Photics Technology Style Guide

What should be the standard for writing on this website and for Photics.com projects? As the saying goes, the nice thing about standards is that there are so many to choose from. There’s the AP Stylebook. I used to work there. It was not a fun time, so I don’t want to use that. There’s the Chicago Manual of Style, but I’m from New York. Clearly I can’t pick that one. There are style guides for Government (USGPO), Chemistry (ACS), Law (Bluebook) and Medicine (AMA). Where’s the style guide for technology? I didn’t see one that stood out, so I’m creating my own.

No Double Spaces After Periods — HTML doesn’t respect extra spaces. If you have ten spaces, a hundred space, or a thousand spaces, it still counts as one space. If you want to add a double space, you have to use the  Â HTML entity. That means “Non-Breaking Space”. Depending where line breaks occur, this might cause oddities with text alignment. To avoid that problem, simply use single spaces after periods.

Commas Outside of Quotes — When quotes are used to emphasize an item, commas are treated like variables. I like “apples”, “bananas”, and “grapes”. This helps you think like a programmer. Because if you put a comma inside a set of quotes, instead of outside, your code could crash.

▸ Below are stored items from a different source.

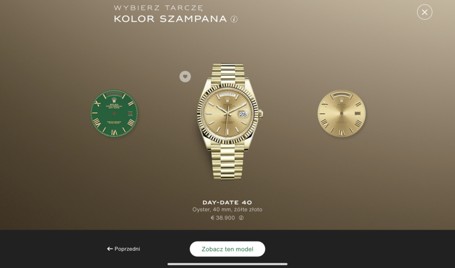This screenshot has width=455, height=268.
Task: Select the green Roman numeral dial
Action: pos(114,113)
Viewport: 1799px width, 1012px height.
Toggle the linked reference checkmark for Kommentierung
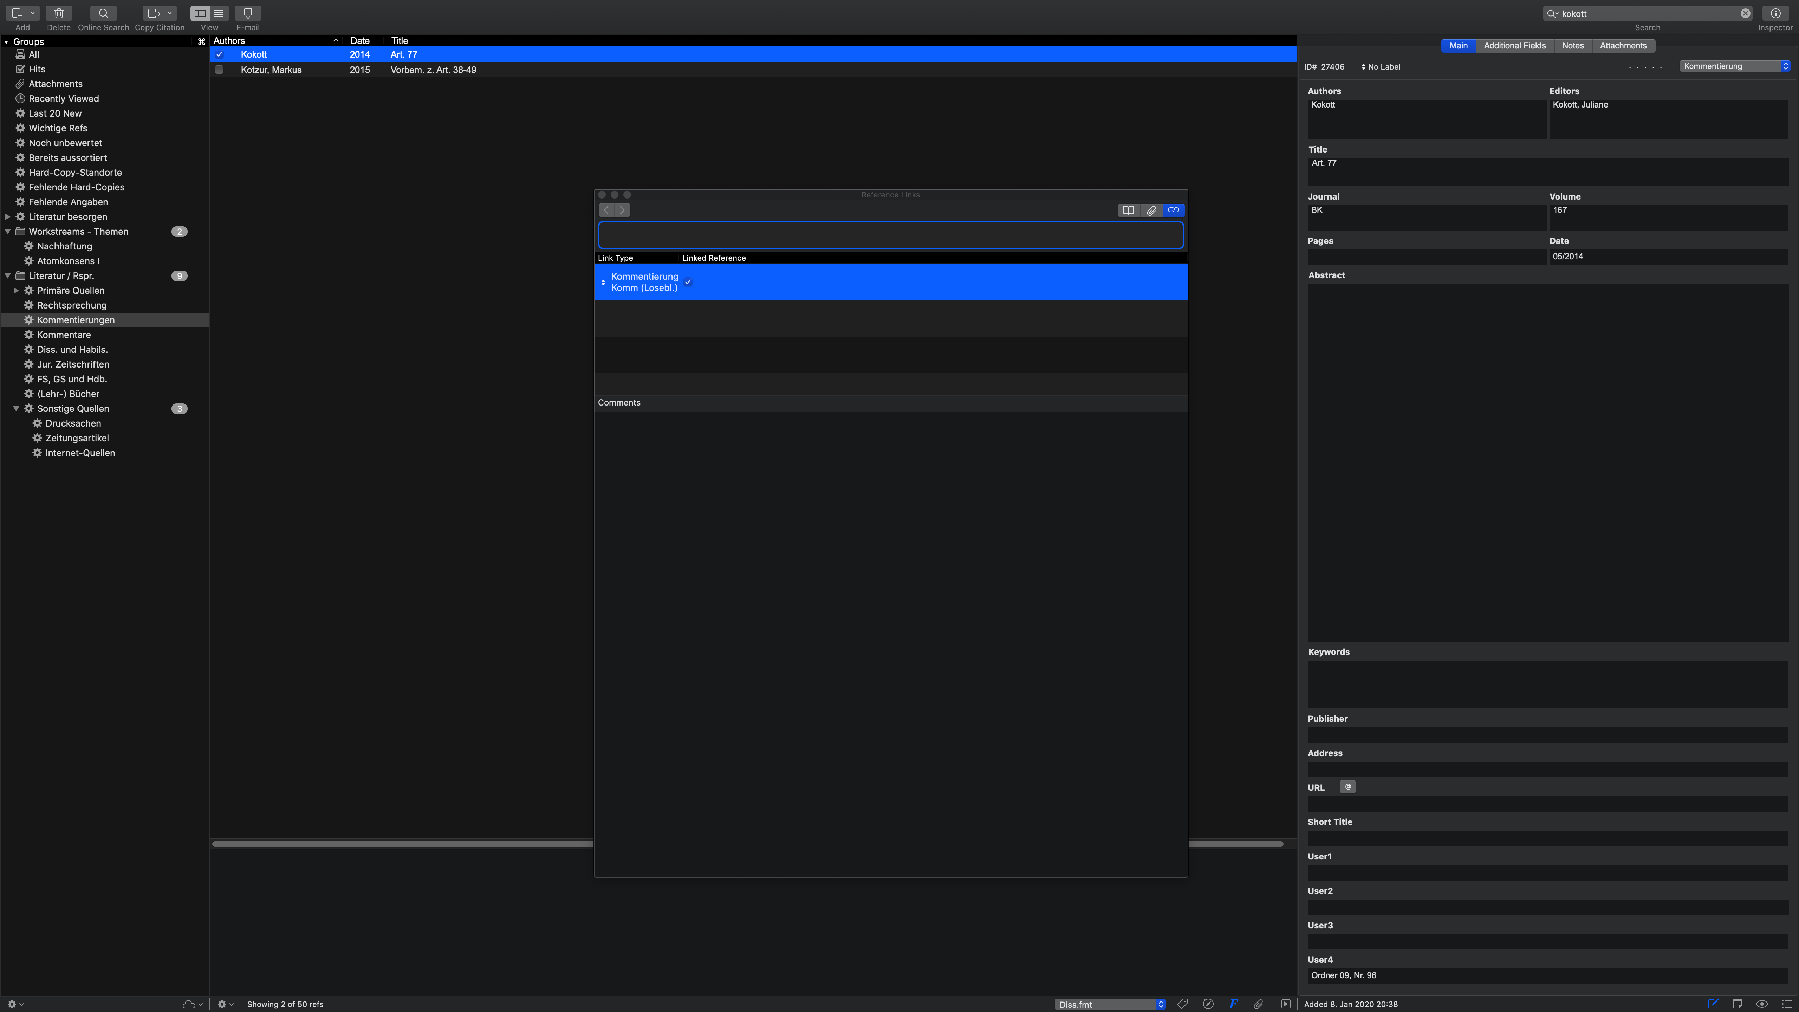688,282
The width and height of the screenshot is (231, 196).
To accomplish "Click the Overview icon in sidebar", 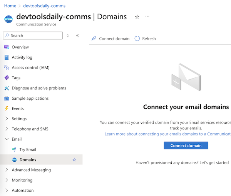I will (x=7, y=47).
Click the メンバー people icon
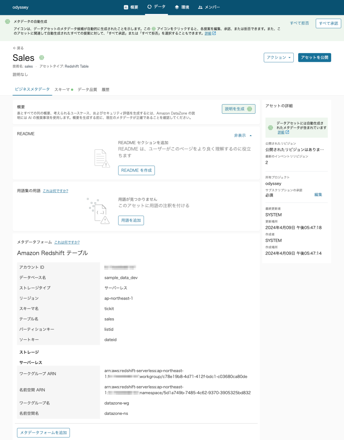Screen dimensions: 344x440 200,7
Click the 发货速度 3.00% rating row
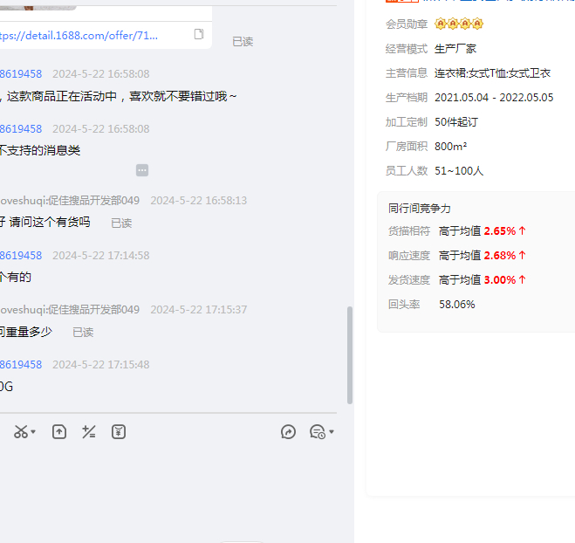Screen dimensions: 575x543 click(457, 280)
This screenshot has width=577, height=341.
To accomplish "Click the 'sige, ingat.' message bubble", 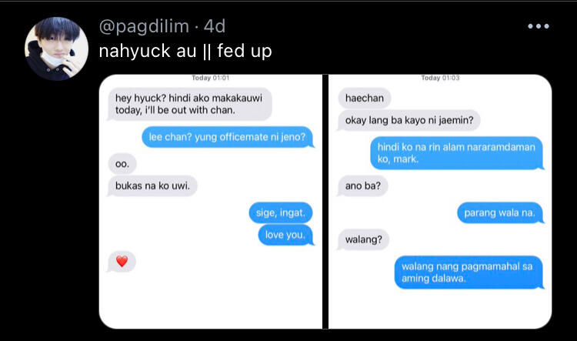I will coord(281,213).
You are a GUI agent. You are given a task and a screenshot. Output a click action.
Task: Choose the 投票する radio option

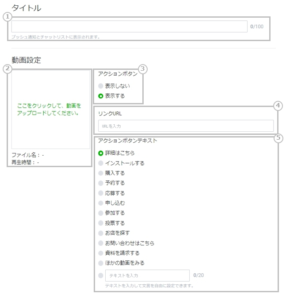click(x=101, y=223)
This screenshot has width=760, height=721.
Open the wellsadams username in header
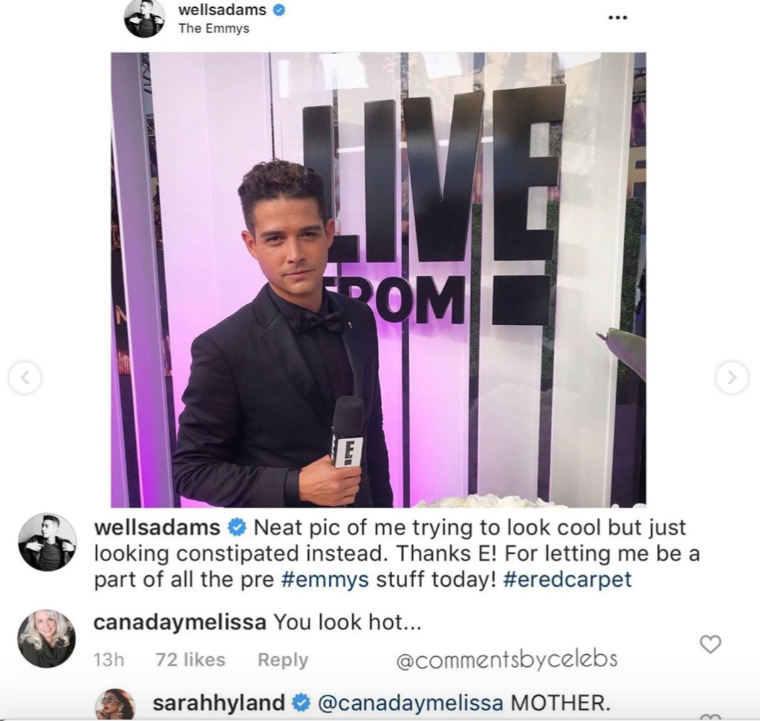[x=222, y=10]
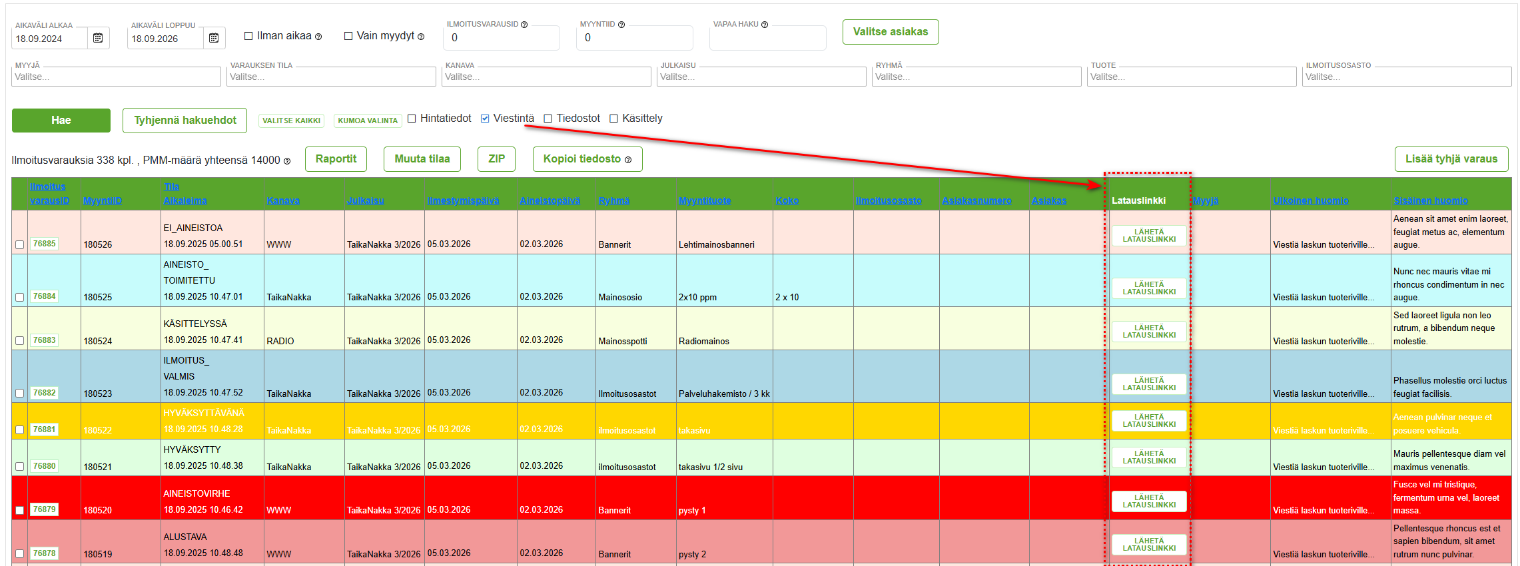This screenshot has width=1520, height=566.
Task: Click help icon next to Ilman aikaa
Action: (318, 37)
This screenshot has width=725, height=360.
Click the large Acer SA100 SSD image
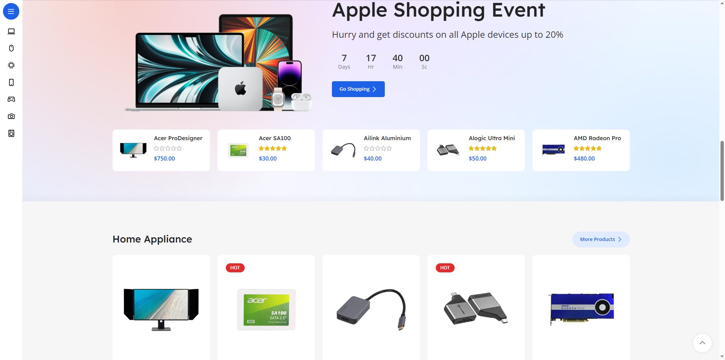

Use Oxford Commas — This one bothers me, as I don’t like Oxford commas, but it’s good for thinking like a programmer and for clarity. You can’t skip a comma in an array, so don’t skip one in sentence either.

Em Dash vs En Dash — Generally use the longer em dash instead of an en dash. For ranges, try to use words. The reasoning is accessibility. Screen readers, such as Apple’s text-to-speech feature, might not pause for the shorter en dash and it might not read the range as expected.